I think six games is reasonable, but I want to know what process they used to assess two games initially and how they reached that number in relation to others who have been suspended for other serious reasons.  How did you we go from a policy that was subject to interpretation to one where it's two strikes and you're out.  How many strikes does Aldon Smith get?

 

The drug policy is different, it was negotiated in the CBA with the NFLPA and they all agreed this was the right policy.  It's black and white, with each violation instance, the penalty is pre-determined.   Gordon screwed up and knew the next time he did he'd be suspended for the season.  In relation to wife beating, I agree smoking pot is relatively minor but at least these guys know in advance what their fate is if they do.

post #125 of 251
Thread Starter 
Having "a policy" won't necessarily solve future problems.

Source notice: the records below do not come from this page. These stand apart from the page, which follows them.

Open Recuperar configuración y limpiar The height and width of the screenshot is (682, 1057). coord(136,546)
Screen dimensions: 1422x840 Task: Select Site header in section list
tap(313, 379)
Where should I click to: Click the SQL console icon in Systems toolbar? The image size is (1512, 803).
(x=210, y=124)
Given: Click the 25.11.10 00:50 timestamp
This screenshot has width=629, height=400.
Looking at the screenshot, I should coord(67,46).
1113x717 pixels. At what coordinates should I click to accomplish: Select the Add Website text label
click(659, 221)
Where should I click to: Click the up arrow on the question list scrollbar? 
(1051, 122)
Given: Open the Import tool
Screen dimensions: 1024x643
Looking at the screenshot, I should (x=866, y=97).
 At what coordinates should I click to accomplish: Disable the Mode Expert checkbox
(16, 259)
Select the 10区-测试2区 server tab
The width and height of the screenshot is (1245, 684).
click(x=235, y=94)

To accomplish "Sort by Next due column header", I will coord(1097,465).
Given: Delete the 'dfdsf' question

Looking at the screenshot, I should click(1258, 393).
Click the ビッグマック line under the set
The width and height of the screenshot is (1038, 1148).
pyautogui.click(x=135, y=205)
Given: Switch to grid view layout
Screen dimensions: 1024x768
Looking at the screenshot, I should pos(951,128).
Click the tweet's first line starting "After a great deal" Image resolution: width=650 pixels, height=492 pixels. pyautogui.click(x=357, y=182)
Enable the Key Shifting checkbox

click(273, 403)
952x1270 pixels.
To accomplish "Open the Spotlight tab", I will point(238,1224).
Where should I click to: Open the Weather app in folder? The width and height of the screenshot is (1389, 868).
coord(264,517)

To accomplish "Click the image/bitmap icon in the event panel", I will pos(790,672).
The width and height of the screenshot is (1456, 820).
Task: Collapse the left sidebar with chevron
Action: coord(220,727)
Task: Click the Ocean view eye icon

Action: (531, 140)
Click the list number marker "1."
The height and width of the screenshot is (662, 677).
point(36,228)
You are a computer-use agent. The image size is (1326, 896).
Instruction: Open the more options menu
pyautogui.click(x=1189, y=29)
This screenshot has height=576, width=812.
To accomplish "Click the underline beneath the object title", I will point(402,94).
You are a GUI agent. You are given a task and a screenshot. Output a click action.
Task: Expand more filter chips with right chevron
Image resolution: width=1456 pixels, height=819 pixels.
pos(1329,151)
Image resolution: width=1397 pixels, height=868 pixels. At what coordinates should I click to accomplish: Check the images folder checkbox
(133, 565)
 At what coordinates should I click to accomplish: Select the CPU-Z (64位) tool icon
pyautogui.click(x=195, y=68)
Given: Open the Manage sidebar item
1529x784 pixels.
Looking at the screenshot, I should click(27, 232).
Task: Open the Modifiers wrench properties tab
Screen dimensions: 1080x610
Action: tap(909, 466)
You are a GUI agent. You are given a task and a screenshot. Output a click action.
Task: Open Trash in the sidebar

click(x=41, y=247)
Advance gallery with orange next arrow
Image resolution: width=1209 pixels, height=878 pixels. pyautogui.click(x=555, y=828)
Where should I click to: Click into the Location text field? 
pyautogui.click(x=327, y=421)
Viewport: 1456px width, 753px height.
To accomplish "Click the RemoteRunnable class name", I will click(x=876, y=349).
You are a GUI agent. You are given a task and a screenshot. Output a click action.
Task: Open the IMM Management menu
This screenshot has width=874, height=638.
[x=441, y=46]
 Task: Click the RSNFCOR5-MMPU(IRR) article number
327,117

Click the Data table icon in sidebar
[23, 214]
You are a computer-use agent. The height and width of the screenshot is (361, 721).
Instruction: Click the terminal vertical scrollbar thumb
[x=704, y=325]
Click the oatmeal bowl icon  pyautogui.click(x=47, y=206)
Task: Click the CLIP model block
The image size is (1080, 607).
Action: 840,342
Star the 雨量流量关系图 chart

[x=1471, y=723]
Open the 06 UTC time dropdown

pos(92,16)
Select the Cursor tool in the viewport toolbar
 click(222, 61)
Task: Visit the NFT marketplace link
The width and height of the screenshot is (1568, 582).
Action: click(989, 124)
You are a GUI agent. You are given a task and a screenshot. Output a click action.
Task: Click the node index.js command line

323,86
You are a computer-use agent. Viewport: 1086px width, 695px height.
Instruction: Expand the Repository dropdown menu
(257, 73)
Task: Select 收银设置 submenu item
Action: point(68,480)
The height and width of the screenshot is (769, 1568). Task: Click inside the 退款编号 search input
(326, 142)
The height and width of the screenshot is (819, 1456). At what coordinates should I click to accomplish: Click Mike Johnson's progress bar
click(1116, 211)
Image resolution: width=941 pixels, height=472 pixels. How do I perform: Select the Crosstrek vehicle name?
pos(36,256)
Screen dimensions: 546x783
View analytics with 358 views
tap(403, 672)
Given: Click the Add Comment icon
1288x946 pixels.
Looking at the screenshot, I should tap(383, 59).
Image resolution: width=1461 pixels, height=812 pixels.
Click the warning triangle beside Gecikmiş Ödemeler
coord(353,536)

In some of these cases you have a "he said/she said". Without a conviction I expect the union to fight any suspensions but the public won't necessarily presume innocence.
post #126 of 251
Quote:
Originally Posted by newtogolf View Post
 

You're messing with peoples lives, these guys getting suspended don't get paid while they are suspended.  There's an obligation on the part of the NFL execs to consider all the facts and make decisions they can defend. 

 

imagine if your boss walks in after you violated the corporate personal conduct policy and informed you that you will lose 1/8 of your annual pay.  Then, because of pressure from employees and peers announces that he messed up and the next person that gets charged with the same crime will lose 3/8 of their annual salary the first time and fired the next.  A week later another employee screws up and loses and arbitrary amount of pay.

 

I think six games is reasonable, but I want to know what process they used to assess two games initially and how they reached that number in relation to others who have been suspended for other serious reasons.  How did you we go from a policy that was subject to interpretation to one where it's two strikes and you're out.  How many strikes does Aldon Smith get? 

 

The drug policy is different, it was negotiated in the CBA with the NFLPA and they all agreed this was the right policy.  It's black and white, with each violation instance, the penalty is pre-determined.   Gordon screwed up and new the next time he did he'd be suspended for the season.  In relation to wife beating, I agree smoking pot is relatively minor but at least these guys know in advance what their fate is if they do.

 

We're not disagreeing. That's why I lament the inconsitency we've seen over the years in the administering of fines and suspensions.

 

As for Josh Gordon, it isn't so much the penalty I protest versus the test itself. The World Anti-Doping Agency is the organization that set the 15 ng/L threshold. They have since changed that threshold to 150 ng/L. I blame the NFLPA for not amending their agreement to reflect the new standards. But Josh's "positive" test was inconclusive at best, even at the 15 mark. Two cups, one tests 16 nanograms, and the other tests 13 nanograms. That's inconclusive. Imagine you were on a jury and presented that evidence. Would that be concrete enough for you to send a guy up for a year? Not for me, especially when I knew he had passed 70 previous tests.